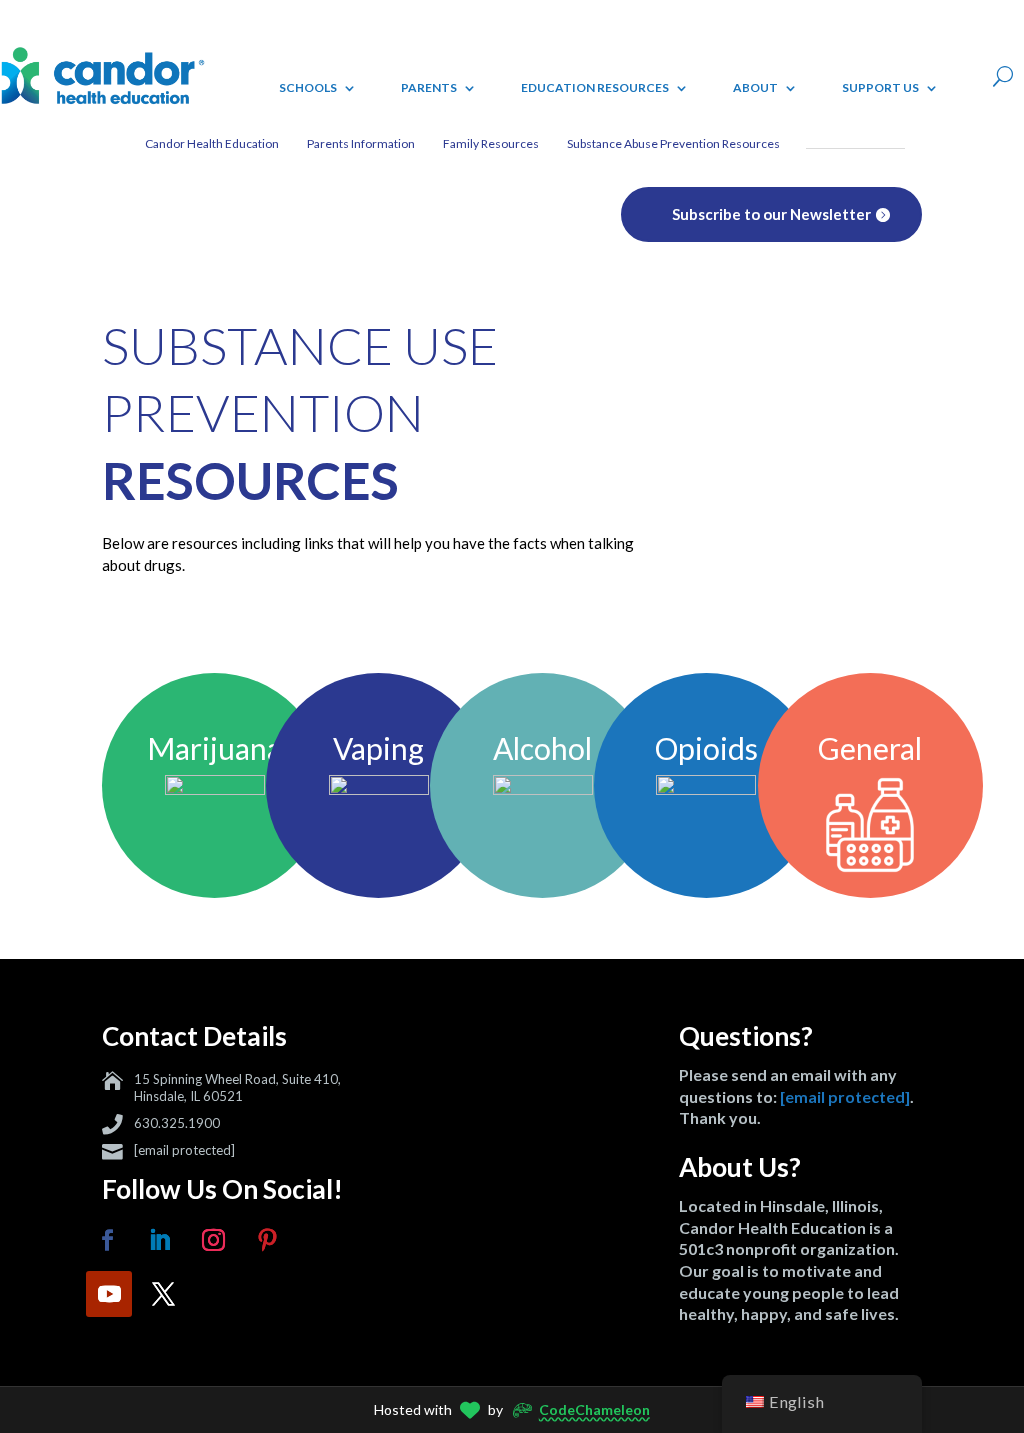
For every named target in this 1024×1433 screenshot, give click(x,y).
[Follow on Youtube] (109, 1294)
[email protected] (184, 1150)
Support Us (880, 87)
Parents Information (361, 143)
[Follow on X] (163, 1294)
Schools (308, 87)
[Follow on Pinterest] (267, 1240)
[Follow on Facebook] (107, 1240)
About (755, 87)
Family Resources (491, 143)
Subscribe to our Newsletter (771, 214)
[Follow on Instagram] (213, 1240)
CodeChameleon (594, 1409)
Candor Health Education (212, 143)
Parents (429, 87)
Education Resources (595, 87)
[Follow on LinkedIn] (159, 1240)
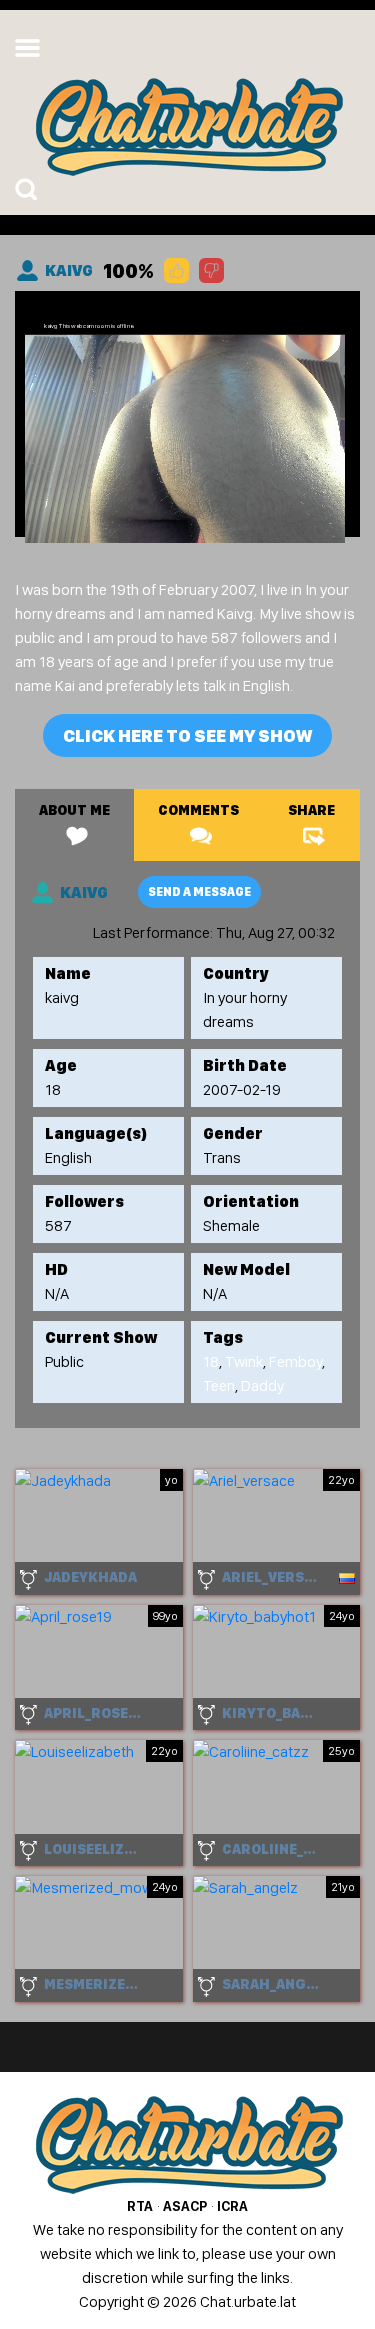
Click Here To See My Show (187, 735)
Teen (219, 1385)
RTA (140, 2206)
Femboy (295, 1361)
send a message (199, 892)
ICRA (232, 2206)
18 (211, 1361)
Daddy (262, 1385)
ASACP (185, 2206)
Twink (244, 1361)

★ ★ ★ ★ ★

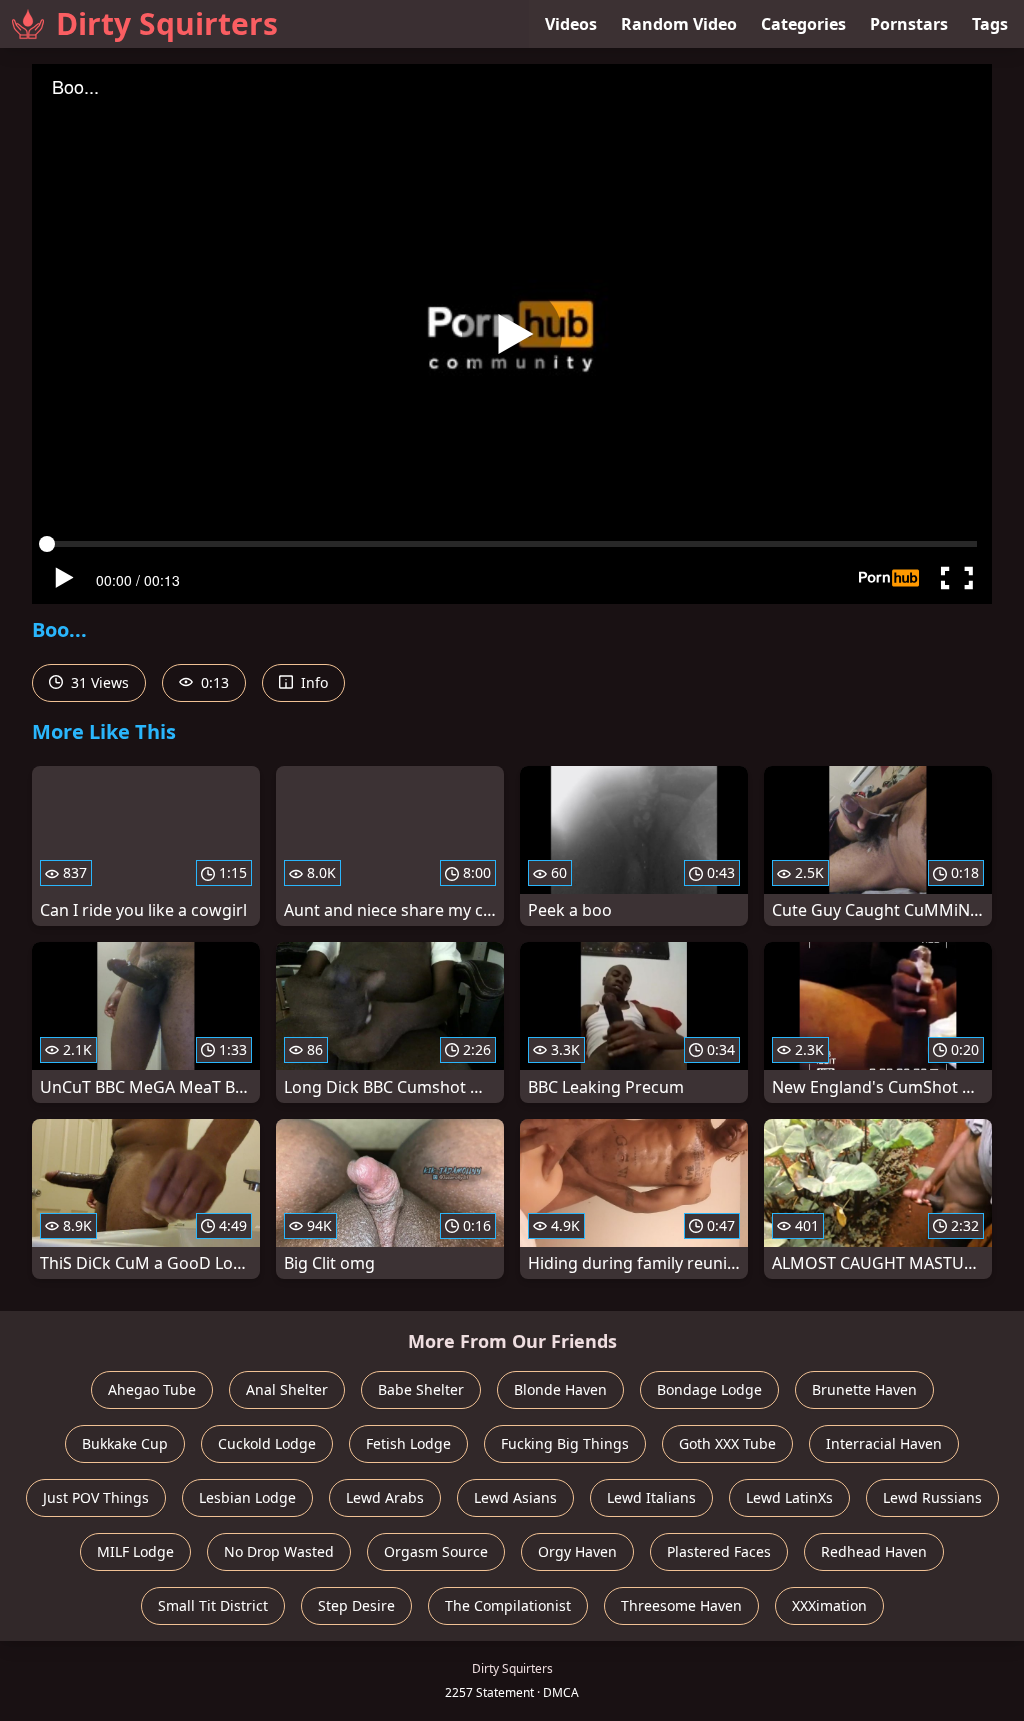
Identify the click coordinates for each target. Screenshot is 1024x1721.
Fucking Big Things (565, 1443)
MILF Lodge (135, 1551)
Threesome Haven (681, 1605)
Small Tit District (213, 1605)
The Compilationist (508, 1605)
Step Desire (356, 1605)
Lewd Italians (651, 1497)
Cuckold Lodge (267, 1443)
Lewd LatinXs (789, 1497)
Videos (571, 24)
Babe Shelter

★ ★ ★ ★ ★

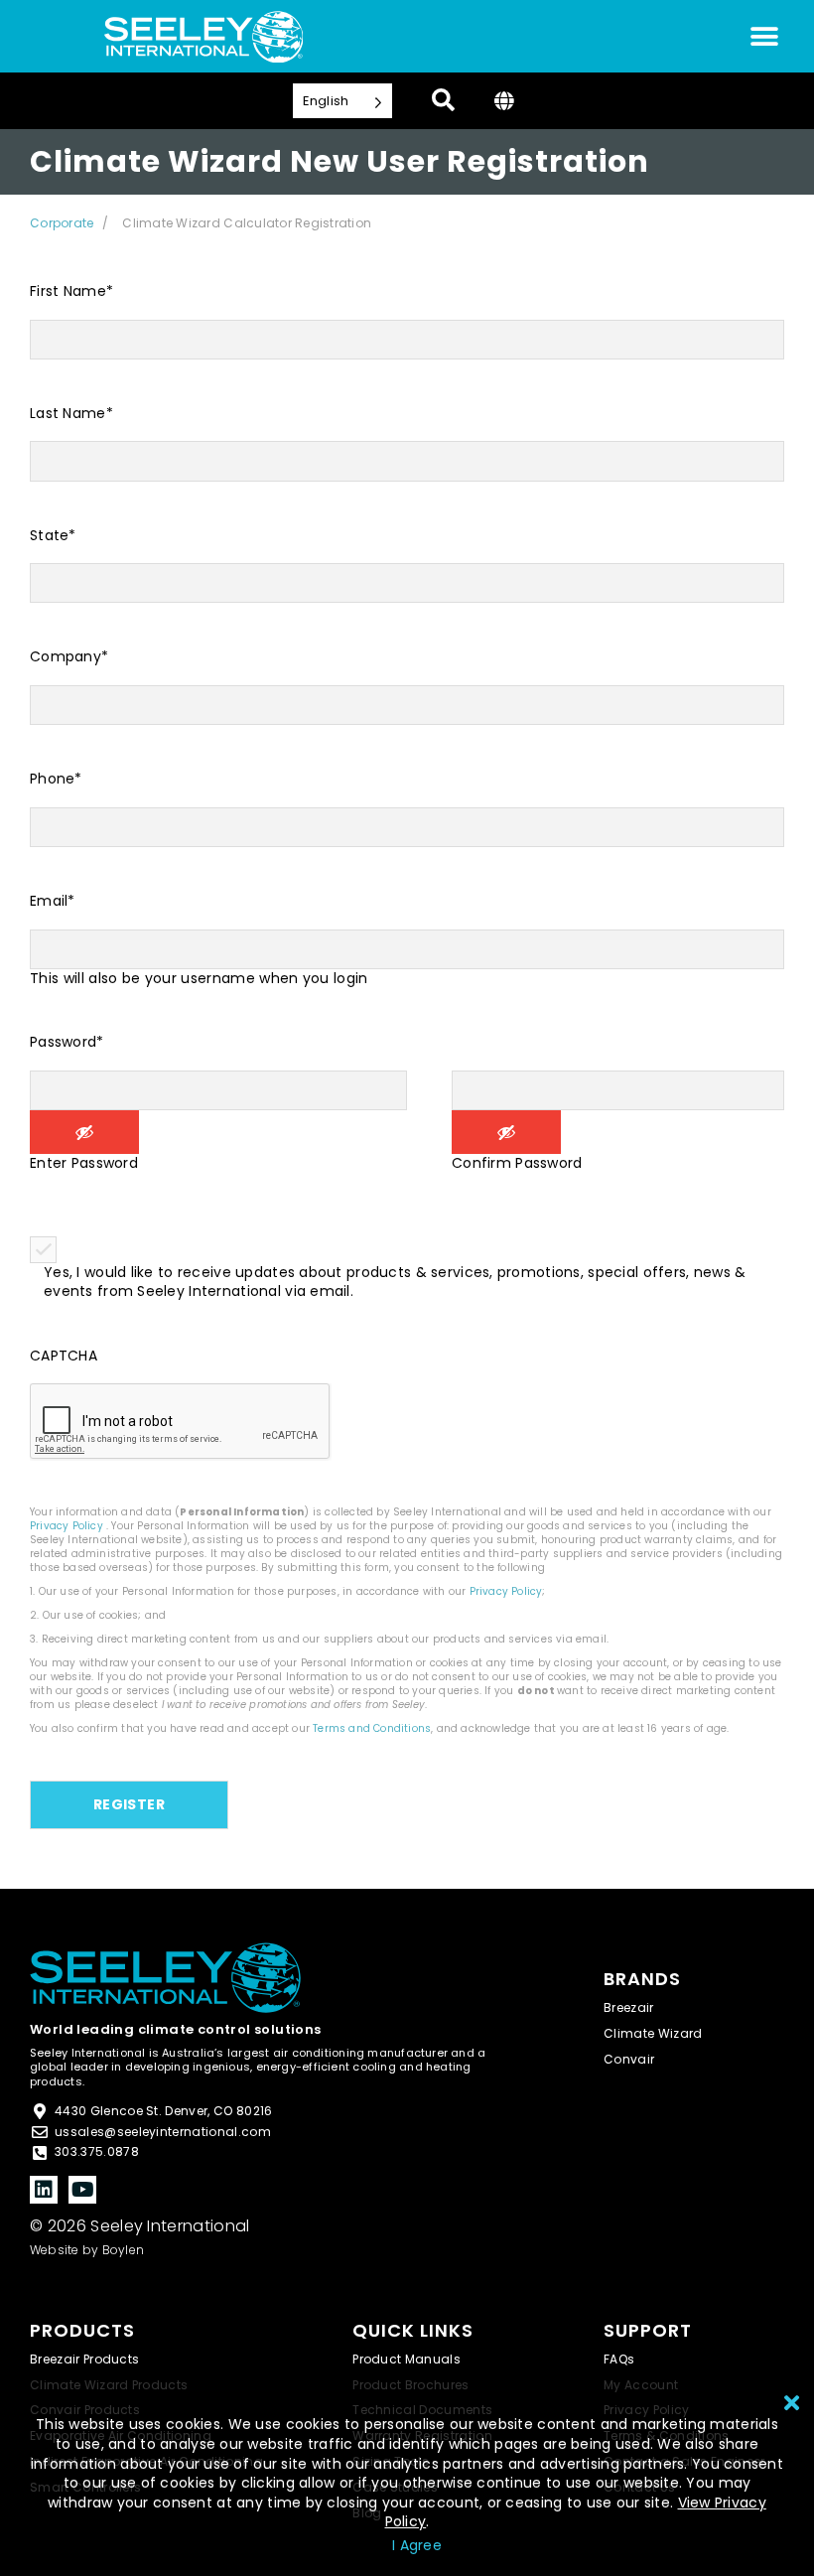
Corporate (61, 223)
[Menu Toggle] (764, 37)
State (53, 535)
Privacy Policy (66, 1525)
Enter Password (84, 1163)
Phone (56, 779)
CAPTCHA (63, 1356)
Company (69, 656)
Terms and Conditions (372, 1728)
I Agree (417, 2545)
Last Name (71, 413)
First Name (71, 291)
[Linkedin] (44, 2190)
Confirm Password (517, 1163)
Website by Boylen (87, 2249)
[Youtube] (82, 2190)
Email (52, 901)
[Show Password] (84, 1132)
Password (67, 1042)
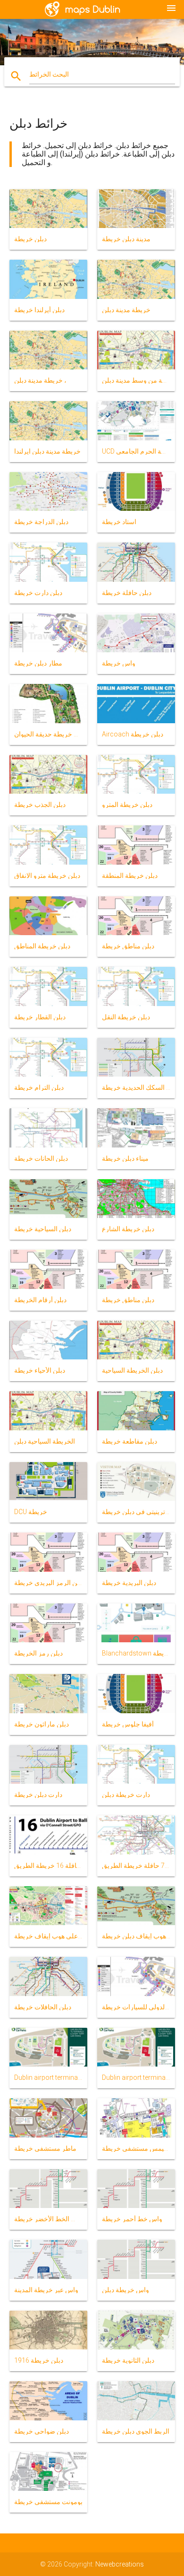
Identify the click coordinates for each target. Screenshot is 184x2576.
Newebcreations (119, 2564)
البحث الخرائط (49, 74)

★ ★ ★ ★ ★

Task instructions: Whenever the word "Identify" shows up in a line, that line counts. Say how many lines of the data count, giving the number alone.

Expected output: 2